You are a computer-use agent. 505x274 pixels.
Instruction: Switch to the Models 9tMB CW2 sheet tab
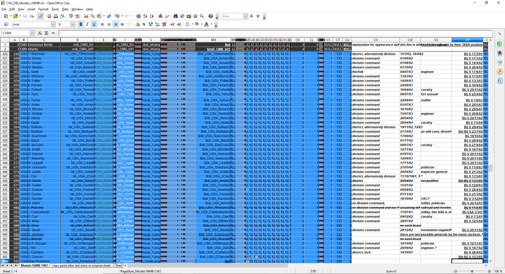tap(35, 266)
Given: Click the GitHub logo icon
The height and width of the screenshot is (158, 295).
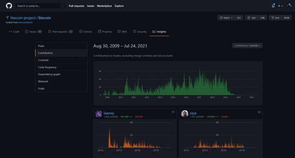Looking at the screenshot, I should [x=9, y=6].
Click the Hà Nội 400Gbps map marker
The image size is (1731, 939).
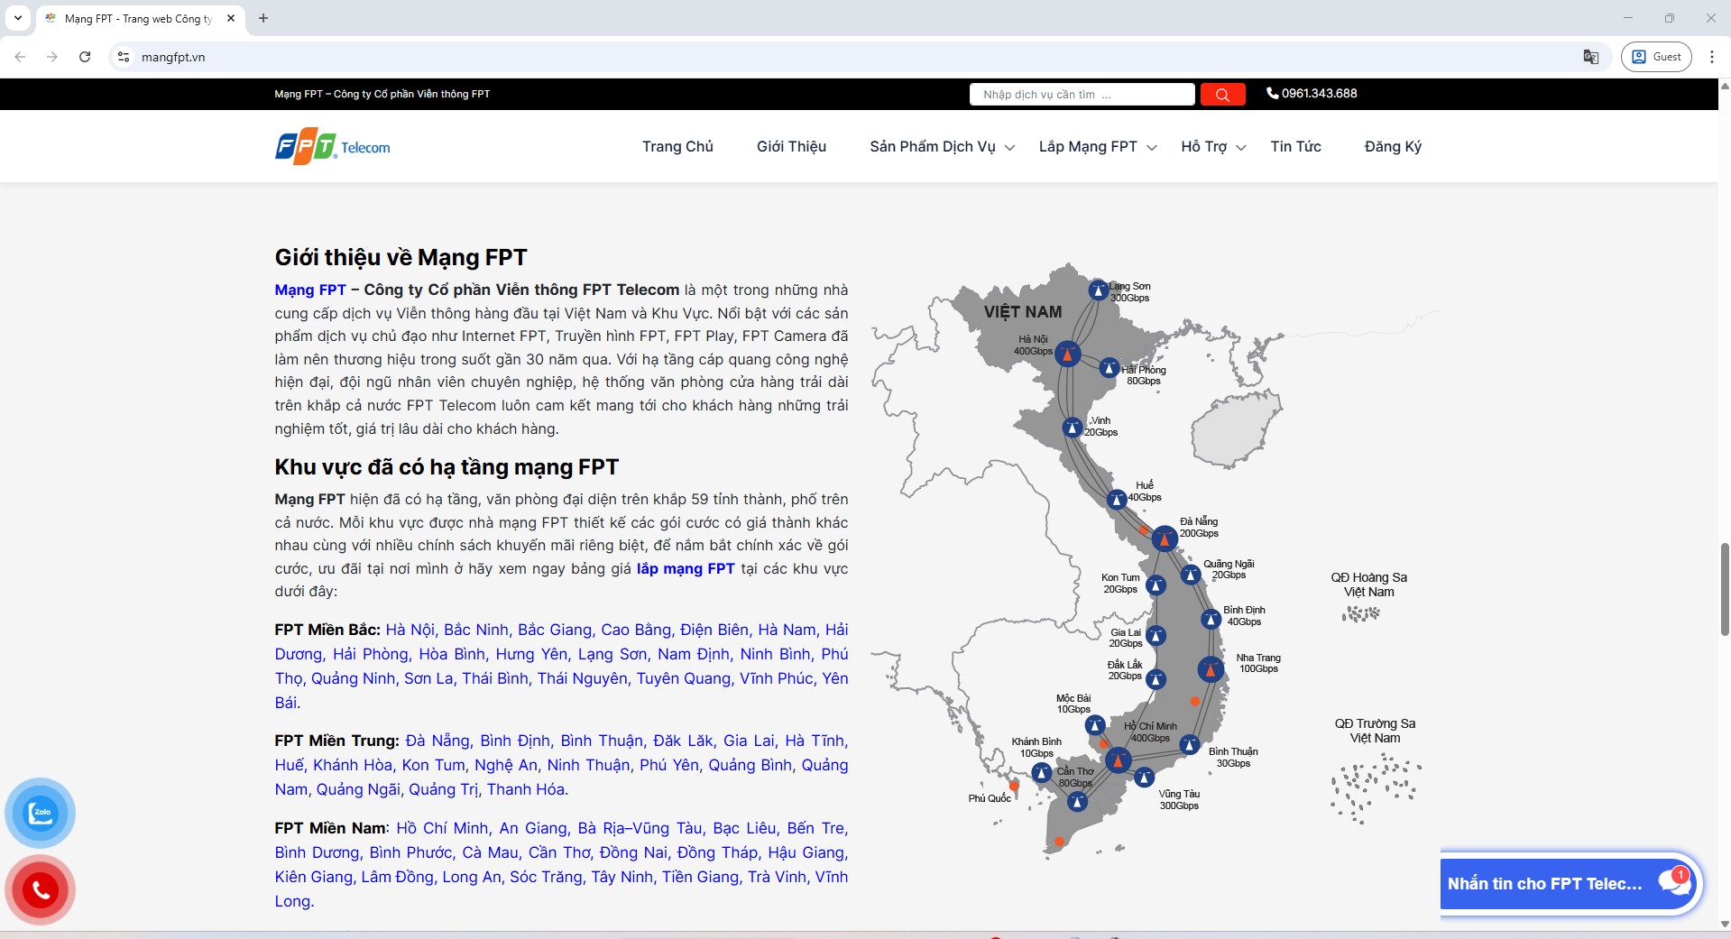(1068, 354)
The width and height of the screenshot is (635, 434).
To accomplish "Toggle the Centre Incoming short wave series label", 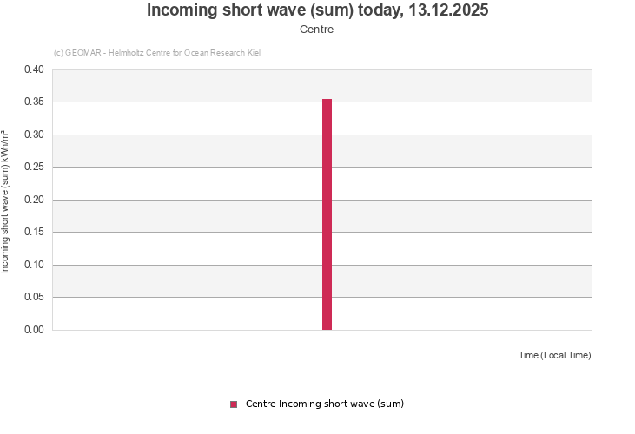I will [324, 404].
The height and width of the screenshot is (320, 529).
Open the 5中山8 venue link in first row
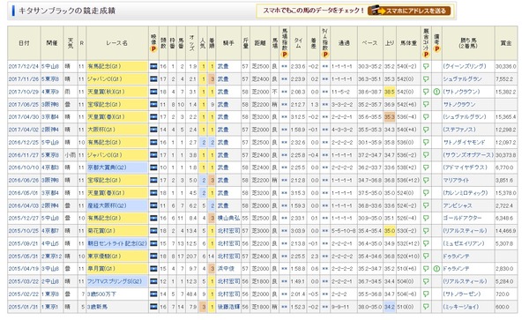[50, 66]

......

*Stated problem*. Copy the part of the listing that opens with the line containing "Given: Click the GitHub logo icon" and closes with the line containing "(1068, 354)", both of those lines included, and omit the pictures from your answer.

*Exercise response*.
Given: Click the GitHub logo icon
The height and width of the screenshot is (158, 295).
Looking at the screenshot, I should [x=9, y=6].
Click the Hà Nội 400Gbps map marker
The image size is (1731, 939).
(1068, 354)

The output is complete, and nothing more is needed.